Delve into history and uncover the stories from our past
The green spaces that Earth Trust looks after are steeped in history and this autumn we are embarking on 5 months of exciting excavations ahead of our Gateway project. Before we bring this vision to life, we will be working with DigVentures, from November 2019 to March 2020, to help us uncover more from our fascinating past.
Earth Trust looks after and cares for 500 hectares of farmland, woodland and wetland. Standing proud above this farmed landscape is one of Oxfordshire’s most visited places – the Wittenham Clumps. One of these hills is an ancient Iron Age hillfort which is so significant it is a Scheduled Ancient Monument. A series of investigations across the Earth Trust visitor centre location hopes to add fresh evidence to the stories and lives of our ancestors who settled, lived and worked here.
Previous digs uncovered evidence that settlers lived on our land in the Bronze Age, Iron Age and during Roman times. In fact, people have been farming this land for 2,000 years! In 2018 we worked with DigVentures on a small dig area and excavated an ancient pit, revealing almost complete pots, last handled by their owners over 2,000 years ago; Head of Fieldwork, Chris Casswell, explained that the pit had been used as a rubbish pit by the community during the Middle Iron Age, sometime between 400 and 100 BC.
Other pits in the excavation area revealed underground storage areas, some of which could have originally been up to 2 metres in depth, and would have provided a naturally cool place to keep food fresher for longer. The archaeologists revealed how similar to us the people of Iron Age Little Wittenham would have been; like us, they kept their household waste outside and the boundary ditches between the rubbish and storage pits suggests an orderly village.
We are delighted to be working with DigVentures again on this next phase, enabling us to join up these important digs, giving us a an even better picture of the lives of our ancestors who shaped the local landscape. Jayne Manley
Further archaeological investigations will provide us with more important clues as to how people managed the land and lived in the past. Archaeology isn’t just about the artefacts that we uncover, it’s a way to understand human successes and challenges in living in harmony with the natural landscape. This deeper knowledge will help us preserve our history for future generations and will be embedded within our environmental education programme.
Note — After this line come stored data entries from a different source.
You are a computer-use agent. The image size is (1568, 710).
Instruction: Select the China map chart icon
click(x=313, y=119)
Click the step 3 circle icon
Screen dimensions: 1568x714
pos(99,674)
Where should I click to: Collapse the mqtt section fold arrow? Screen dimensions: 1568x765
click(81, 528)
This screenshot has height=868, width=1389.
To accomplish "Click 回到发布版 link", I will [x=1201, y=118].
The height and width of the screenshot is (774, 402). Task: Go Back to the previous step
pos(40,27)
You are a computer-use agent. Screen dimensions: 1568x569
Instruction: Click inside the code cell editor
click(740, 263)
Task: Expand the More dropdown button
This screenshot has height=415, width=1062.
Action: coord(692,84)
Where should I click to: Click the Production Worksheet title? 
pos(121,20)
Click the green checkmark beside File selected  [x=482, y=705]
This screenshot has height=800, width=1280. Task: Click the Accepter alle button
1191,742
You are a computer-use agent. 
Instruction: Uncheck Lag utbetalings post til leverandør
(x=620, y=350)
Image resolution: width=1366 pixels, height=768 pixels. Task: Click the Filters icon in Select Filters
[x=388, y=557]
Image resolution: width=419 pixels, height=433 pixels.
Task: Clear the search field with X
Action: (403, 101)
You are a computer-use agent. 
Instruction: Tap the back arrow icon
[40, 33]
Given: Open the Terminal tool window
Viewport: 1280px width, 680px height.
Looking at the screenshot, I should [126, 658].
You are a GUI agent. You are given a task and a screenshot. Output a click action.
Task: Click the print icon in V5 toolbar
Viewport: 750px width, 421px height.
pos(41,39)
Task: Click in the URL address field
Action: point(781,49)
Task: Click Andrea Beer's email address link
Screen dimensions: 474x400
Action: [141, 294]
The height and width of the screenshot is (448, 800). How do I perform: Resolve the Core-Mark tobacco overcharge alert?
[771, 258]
Today we continue to manage our land as a working farm, practising sustainable and innovative farming methods, whilst ensuring that our special green spaces are accessible for people to enjoy. By deepening our understanding of how people worked with the land and how the environment has changed we can help shape future approaches to climate change, soil health and more.
How can you get involved?
We are delighted to offer opportunities for local people and school children to get involved and to learn more about the people who shaped our much-loved green spaces. Throughout the digs we will be running a series of events for visitors, from regular site tours to sessions in the Finds Labs and a community dig. We will also publish short videos of the digs so you can feel close to the action, even if you can’t make it to one of our events. We look forward to giving visitors the opportunity to be part of this exciting project.